Шрифт:
Закладка:
У Мунэмити чуть сердце не выскочило от радости при виде долгожданных лент, но хотя на лице его было разлито такое же блаженство, как у младенца, сосущего материнскую грудь, он не проронил ни слова, не то что Томи! Переведя наконец взгляд с вешалки на Хамада, он спросил его как о чем-то совершенно постороннем:
— Давно эти ленты уплыли из Конго? 149
— Говорят, что Юкё расстался с ними за год до своей смерти.
Обмен этими репликами означал, что в принципе сделка состоялась.
Вот теперь Хамада мог развязать язык. Нужно было осторожно назначить цену, чтобы не продешевить. Он еще и до половины не докурил сигарету, но без сожаления сунул ее в золу жаровни и стал оживленно рассказывать, как эти редкостные ленты, принадлежавшие представителю актерского рода Конго, умершему несколько лет назад, достались некой вдове, которая была его ученицей.
— А получилось так,— рассказывал Хамада.— Приходит однажды господин Юкё к этой даме, приносит ленты и говорит: «Примите их на хранение. Если я соберусь с силами и еще смогу выступать в «драгоценной шторе», я их опять возьму у вас на время». Дама сначала была поражена. Но, как вашей милости известно, у Юкё-сана в последние годы жизни появились некоторые странности. Дама подумала: если отказаться, старик может отдать ленты в какие-нибудь сомнительные руки или они у него вообще пропадут, и это будет большим огорчением для всей школы Конго. Тогда, посоветовавшись с супругом, который в то время был еще жив, она сказала Юкё-сану, что согласна принять ленты На хранение, но с условием: пусть он их оценит, а она сразу выдаст ему всю сумму. Он согласился, и она заплатила ему.

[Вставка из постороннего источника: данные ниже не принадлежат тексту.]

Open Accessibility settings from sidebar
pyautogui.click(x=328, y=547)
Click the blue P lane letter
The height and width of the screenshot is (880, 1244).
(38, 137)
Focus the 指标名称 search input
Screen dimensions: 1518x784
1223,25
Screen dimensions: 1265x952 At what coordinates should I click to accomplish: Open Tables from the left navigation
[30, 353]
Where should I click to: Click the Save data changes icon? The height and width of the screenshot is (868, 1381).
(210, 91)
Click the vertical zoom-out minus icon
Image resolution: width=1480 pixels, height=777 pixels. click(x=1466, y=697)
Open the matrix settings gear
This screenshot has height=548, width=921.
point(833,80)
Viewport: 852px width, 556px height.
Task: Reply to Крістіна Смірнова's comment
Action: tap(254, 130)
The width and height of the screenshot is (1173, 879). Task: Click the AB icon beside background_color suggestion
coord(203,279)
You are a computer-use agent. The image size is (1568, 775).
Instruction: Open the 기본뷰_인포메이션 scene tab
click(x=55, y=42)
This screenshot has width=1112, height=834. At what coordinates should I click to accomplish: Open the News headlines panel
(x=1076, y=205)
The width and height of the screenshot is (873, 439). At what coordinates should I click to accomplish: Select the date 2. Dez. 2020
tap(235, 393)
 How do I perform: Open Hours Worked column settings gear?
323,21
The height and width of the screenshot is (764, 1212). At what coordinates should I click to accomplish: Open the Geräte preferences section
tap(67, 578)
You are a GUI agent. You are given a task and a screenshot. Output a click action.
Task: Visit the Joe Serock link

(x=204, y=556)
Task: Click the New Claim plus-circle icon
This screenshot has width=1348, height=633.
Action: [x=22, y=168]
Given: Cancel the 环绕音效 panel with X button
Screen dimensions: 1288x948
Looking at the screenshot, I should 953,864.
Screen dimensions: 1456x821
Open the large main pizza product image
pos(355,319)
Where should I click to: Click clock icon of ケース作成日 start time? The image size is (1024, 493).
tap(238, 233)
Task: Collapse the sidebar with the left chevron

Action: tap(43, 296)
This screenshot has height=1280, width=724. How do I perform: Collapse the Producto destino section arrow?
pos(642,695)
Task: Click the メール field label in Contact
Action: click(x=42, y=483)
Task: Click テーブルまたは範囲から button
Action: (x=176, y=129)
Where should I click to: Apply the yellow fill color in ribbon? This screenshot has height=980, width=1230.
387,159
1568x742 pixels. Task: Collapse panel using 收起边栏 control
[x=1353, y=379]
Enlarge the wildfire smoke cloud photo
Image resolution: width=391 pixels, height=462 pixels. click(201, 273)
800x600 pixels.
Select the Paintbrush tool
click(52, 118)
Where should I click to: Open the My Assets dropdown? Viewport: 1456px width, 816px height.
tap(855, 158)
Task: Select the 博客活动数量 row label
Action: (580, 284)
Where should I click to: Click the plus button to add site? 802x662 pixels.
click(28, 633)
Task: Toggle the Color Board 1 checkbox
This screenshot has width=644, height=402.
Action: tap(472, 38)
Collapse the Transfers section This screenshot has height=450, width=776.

Как и неделю назад, когда антиквар впервые сообщил Мунэмити о том, что продается «драгоценная штора», он и сейчас не назвал имя ее владелицы, ссылаясь на данное ей слово. Умолчал он и о том, что почтенная вдова решила расстаться не только с «драгоценной шторой», но тайком от сына — теперешнего главы семьи — и от других родственников распродавала перстни, броши, пряжки и другие ценные вещи, исчезновение которых из дому не бросалось в глаза. Деньги ей нужны были, чтобы помочь дочери, му?к которой, банковский служащий, пустился в биржевые спекуляции и оказался на грани полного разорения.
Уж если Хамада что-нибудь рассказывал, то весьма бойко и подробно, а если хотел о чем-нибудь умолчать, у него хоть язык тащи клещами — слова не скажет. Профессиональное уменье хранить тайну — одно из важнейших условий успехов антиквара, и, памятуя об этом, он умел держать язык за зубами.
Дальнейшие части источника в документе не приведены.